Madison, Wis. — Geriatricians at UW Health want the community to know patients with Alzheimer’s disease and other dementias are vulnerable to complications associated with COVID-19 and there are steps caregivers can take during this global pandemic to assist with health and safety.
People over the age of 65 and people who live in a nursing home or long-term care facility are at high risk for severe illness from COVID-19. Remember the basics for disease prevention – stay home if possible, wash hands often, avoid crowds, wear a facemask when in public spaces, avoid touching your face and physical distance.
Months of physical distancing can increase feelings of isolation and loneliness, especially in older adults. It is important to stay connected with others in creative ways, and to balance the risk of COVID-19 with the risk of isolation.
Older adults should only commit to social interactions in low-risk situations, where they can reduce the risk of COVID-19 infection but still interact with people – remind your visitors to stay home if they feel ill, meet in small groups, meet outside in a park or in your yard, and try to see the same “pod” of people.
Developing daily routines, staying physically and mentally active, and avoiding unhealthy foods are ways to cope with the changes caused by COVID-19 and build resilience.
Caregivers should also take particular care of themselves during this time. While monitoring for COVID-19 symptoms in those they care for, caregivers should also be monitoring and managing their own health and mental wellbeing.

TO DO:
Answer these questions from the article on dementia care during COVID-19:
1. Which two groups of people are at high risk for severe illness from COVID-19?
2. What can months of physical distancing increase, especially in older adults?
3. What should caregivers monitor and manage in themselves?

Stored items
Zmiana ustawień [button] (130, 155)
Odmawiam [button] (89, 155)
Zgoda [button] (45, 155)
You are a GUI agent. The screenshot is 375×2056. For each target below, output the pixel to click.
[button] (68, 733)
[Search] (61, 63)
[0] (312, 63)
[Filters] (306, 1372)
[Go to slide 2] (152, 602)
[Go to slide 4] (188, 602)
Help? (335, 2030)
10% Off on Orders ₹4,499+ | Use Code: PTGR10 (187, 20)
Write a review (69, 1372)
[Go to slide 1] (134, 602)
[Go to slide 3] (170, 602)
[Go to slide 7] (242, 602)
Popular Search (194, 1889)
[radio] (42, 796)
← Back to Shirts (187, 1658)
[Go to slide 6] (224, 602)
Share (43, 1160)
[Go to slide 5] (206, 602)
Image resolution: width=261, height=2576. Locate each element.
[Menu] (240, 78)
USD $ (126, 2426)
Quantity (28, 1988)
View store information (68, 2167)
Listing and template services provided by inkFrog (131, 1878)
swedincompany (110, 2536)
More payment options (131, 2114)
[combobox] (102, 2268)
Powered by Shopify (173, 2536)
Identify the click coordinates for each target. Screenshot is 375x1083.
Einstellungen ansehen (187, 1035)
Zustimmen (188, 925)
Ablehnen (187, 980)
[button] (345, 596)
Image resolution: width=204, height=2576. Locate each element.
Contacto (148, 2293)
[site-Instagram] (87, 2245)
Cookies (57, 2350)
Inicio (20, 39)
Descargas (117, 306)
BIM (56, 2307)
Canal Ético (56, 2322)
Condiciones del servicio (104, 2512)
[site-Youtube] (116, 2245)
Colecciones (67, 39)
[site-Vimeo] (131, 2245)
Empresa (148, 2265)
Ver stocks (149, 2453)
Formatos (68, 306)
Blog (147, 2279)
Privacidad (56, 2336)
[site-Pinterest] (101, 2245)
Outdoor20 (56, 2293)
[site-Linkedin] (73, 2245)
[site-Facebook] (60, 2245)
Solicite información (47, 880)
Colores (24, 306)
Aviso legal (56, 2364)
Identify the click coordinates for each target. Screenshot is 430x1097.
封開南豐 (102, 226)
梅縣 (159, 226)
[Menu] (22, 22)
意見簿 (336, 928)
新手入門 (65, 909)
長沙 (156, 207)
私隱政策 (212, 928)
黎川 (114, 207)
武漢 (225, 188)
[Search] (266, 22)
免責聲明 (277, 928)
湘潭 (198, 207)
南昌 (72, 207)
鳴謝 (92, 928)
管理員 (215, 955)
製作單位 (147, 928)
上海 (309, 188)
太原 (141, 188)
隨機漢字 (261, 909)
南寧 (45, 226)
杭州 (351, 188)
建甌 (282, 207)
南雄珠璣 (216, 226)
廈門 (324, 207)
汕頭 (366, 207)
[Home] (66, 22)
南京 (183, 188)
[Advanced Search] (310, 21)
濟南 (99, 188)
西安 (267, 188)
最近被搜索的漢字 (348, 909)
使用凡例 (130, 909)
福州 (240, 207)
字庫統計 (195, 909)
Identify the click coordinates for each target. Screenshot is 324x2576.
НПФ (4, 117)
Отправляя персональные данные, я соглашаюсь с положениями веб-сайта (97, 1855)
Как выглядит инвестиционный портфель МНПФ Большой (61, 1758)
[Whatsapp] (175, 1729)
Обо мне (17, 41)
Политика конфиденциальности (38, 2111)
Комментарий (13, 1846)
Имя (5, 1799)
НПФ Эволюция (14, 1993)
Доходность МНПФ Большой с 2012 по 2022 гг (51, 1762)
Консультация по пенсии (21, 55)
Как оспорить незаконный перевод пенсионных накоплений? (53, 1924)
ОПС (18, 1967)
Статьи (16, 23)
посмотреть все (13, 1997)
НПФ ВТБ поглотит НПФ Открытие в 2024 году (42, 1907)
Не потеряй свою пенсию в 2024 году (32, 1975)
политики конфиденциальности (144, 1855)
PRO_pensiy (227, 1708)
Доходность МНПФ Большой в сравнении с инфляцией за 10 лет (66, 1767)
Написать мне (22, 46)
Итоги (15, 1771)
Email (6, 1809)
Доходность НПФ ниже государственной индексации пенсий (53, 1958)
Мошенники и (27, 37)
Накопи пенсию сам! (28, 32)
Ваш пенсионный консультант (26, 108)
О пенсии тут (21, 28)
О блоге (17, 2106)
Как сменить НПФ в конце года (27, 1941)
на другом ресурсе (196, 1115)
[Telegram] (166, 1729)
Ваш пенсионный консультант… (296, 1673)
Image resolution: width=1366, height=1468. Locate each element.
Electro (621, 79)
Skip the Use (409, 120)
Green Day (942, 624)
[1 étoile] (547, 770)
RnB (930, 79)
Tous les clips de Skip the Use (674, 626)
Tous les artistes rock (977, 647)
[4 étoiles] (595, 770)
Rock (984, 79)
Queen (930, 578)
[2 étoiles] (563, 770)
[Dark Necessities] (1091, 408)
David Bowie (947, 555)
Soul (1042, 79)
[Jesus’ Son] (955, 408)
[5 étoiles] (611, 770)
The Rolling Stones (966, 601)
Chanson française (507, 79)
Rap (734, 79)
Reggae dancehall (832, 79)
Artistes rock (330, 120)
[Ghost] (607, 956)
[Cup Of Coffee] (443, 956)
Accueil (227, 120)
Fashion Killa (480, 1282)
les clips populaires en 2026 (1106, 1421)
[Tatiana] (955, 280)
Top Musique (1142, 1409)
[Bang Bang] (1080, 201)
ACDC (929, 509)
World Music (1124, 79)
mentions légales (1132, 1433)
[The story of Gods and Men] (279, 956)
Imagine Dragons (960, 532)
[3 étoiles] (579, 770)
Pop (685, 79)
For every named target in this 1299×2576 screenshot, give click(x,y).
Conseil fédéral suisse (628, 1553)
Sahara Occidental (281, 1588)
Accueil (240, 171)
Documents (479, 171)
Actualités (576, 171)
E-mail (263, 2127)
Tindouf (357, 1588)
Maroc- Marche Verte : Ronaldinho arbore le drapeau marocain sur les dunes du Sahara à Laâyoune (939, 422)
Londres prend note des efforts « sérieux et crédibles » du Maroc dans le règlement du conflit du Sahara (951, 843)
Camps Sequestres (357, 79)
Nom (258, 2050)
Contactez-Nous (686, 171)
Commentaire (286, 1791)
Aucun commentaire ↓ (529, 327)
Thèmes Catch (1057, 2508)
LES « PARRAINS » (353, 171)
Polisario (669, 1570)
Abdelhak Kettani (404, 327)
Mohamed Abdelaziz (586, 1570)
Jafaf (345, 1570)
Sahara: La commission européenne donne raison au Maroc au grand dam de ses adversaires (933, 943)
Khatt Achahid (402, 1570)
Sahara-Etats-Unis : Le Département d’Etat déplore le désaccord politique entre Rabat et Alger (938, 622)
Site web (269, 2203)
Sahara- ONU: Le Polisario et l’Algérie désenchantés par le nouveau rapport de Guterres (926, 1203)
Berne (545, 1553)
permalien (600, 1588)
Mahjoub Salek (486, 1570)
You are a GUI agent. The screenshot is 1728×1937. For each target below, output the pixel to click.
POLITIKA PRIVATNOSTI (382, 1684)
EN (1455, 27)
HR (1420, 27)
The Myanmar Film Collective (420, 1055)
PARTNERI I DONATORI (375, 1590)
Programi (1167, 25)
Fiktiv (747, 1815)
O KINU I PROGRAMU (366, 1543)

PROBLEM SOLUTION:
1. People over the age of 65 and people who live in a nursing home or long-term care facility.
2. Feelings of isolation and loneliness.
3. Their own health and mental wellbeing.